13 April, 2006

My intention with this article was to write the shortest possible explanation of what is really going on with Schroedinger's Cat.

In the end I wrote two explanations – one short, and one slightly longer.

The shorter explanation is in the title of this article, and the longer one is in the blurb.

So, what did you think of them?

When you do Schroedinger's thought experiment, you are required to
*think* of the box as hiding the cat's state until *after* you open
the lid to see what happened. Unfortunately, this isn't thinking, it's just
fantasy. In real life, information about the cat's fate escapes very, very
rapidly (approaching the speed of light, I think) as soon as the cat dies, or
not, as the case may be. And there is no box ever made that can completely
prevent the information from leaking out.

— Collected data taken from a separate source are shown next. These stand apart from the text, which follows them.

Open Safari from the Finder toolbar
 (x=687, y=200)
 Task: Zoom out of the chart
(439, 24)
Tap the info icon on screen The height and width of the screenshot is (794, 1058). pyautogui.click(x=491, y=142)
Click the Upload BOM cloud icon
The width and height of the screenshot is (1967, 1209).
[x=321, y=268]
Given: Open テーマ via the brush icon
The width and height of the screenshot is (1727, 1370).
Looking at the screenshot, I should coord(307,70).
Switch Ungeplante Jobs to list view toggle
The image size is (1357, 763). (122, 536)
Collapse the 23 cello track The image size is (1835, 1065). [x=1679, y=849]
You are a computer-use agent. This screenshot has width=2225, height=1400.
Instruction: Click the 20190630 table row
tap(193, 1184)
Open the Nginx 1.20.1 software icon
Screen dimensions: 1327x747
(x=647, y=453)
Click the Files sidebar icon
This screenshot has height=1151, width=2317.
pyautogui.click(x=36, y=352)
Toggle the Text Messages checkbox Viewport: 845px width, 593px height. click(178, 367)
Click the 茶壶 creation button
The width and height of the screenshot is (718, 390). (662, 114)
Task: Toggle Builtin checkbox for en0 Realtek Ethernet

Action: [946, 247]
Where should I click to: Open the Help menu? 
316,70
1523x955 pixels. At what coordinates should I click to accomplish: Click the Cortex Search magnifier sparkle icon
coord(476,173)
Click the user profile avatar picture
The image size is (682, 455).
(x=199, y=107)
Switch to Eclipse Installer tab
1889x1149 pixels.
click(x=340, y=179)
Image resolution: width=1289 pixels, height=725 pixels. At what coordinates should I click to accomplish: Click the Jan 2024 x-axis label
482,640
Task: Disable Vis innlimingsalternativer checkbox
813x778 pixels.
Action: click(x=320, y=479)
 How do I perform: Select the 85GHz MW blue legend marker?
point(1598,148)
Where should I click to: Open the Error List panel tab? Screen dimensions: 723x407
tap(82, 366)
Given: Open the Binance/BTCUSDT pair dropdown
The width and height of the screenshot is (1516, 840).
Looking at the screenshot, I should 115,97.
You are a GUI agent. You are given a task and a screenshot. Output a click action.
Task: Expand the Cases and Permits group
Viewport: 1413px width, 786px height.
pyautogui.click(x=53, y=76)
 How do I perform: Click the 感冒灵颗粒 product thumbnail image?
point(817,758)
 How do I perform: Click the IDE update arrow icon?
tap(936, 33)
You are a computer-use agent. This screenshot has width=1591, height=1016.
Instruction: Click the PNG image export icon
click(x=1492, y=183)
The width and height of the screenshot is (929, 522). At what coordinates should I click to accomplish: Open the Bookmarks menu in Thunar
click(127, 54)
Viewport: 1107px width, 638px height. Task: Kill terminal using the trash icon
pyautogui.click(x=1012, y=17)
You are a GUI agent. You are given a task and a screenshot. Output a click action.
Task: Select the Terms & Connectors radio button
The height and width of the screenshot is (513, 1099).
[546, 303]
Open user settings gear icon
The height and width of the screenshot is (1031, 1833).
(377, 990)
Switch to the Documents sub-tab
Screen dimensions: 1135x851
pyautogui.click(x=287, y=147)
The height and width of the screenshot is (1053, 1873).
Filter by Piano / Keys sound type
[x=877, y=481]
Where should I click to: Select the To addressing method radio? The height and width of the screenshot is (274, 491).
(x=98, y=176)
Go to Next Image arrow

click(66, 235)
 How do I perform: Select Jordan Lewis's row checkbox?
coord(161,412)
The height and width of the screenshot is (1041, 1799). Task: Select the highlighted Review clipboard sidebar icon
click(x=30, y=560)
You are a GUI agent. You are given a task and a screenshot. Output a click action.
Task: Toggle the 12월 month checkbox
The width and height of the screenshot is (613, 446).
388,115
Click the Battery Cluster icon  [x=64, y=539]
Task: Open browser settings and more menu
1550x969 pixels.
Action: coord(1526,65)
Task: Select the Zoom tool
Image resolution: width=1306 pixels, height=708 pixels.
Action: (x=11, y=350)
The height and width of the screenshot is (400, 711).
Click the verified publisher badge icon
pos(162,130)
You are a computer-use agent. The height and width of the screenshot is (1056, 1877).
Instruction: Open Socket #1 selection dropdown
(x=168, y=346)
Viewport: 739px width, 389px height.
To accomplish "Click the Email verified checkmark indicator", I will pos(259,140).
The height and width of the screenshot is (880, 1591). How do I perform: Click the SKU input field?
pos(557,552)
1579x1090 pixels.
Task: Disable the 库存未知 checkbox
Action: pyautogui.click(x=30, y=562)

For example, if the cat is still alive, you will hear the cat moving
around inside the box. If it dies, you will hear the muffled thump as it hits
the floor. When you hear one sound or the other, you already "know" what
happened to the cat, *before* you open the lid, even if you don't
realise that you know it.

And the perception does not even have to be as direct as consciously perceiving a sound that the cat makes. As long as the cat's state is correlated with any macroscopic variable which is correlated with something else, even very indirectly, and you consciously perceive that something else, then the wave function of your consciousness is going to be correlated with the wave function of the cat.

Another issue is exactly *how* quickly the correlation propagates.
For example, vibrational effects only travel at the speed of sound. If
correlation is only propagated at the speed of sound, then a mixed state does
exist for a finite measurable period of time.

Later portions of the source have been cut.